When I visited Dallas arboretum, I discovered Camellias. They look very similar to peonies, have a lot of varieties, easy to grow in this zone and most of all, they bloom in the dead of winter. The only thing missing is the fragrance. Oh well, 8 out 10 is not bad at all, moreover they are evergreen.
So, my love affair with camellias began.
By that time, I quit my lawyer job and started designing gardens, after becoming a master gardener and completing landscape design course. I had relationships with growers and one very special grower was Heidi Sheesley at Tree Search Farm, north of Houston. It is a wholesale garden center and Heidi is a passionate grower of not only Texas native plants but also unusual plants. I first saw “Seafoam” camellia at her nursery, and it was love at first sight.

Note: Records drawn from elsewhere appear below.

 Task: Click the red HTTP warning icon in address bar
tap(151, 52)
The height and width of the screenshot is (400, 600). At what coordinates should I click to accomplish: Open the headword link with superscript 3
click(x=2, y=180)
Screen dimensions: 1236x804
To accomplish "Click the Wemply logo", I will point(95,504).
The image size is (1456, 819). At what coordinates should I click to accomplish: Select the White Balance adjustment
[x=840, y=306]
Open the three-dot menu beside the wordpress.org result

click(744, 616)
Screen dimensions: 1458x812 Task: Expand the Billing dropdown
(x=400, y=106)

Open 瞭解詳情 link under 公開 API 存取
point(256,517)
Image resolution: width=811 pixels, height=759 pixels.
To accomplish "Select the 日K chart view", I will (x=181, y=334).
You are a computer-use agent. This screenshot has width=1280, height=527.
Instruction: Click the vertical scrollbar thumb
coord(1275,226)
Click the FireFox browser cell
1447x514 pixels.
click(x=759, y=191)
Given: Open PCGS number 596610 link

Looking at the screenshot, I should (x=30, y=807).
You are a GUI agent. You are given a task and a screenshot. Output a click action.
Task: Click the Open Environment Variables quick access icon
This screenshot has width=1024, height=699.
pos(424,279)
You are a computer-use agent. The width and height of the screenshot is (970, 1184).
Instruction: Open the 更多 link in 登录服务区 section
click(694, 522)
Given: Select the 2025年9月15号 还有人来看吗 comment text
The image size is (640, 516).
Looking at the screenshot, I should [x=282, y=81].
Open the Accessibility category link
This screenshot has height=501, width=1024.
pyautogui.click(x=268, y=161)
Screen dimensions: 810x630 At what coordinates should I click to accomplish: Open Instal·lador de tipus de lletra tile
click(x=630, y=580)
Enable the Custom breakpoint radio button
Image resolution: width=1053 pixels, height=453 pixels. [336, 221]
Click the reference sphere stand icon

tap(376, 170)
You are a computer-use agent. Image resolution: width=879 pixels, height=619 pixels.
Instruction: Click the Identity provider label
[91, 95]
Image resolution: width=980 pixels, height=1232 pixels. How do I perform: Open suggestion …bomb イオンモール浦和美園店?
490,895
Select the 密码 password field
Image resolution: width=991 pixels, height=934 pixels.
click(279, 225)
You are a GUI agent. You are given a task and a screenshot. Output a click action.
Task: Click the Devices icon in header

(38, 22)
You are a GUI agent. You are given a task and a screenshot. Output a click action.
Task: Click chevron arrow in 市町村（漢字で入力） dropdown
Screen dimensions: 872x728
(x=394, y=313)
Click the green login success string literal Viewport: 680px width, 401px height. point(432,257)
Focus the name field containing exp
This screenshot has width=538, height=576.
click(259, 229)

The perfection of the petal layout blew my mind
The sasanquas I think I bought from local nurseries and they added this splash of color to my front yard, year after year. They sprawl and fill with flowers and instill so much happiness whenever I walk by them
Camellias have been adorning southern gardens for more than two centuries. They are a long-lived plant and are passed on from generation to generation. There are two types of camellias – Japonica and Sasanqua. Sasanquas are easier to grow since they can take more sun than normal.
Here are some growing guidelines and tips for these beautiful plants
Perennial, long lived, evergreen, shrub or tree; slow grower
10 feet x 7 feet; Sasanquas may be more sprawling, and japonicas may be more upright
Partial sun works best; they may also thrive in full shade as an understory planting. Definitely protect from afternoon sun
Organic with high pH; likes acidic soil
Winter and early spring
Regular, deep watering is critical; let the root balls dry out between waterings
With acidic fertilizer that is used for azaleas, roses and camellias; fertilize in late summer and once during the blooming season
After blooming is done remove dead or weak wood. If you want tree form, remove lower branches. In general, they don’t need much pruning
It is better to plant in Spring so they will establish and start blooming in winter. Sasanquas bloom earlier in late Fall, early winter and Japonicas bloom in late winter and early Spring.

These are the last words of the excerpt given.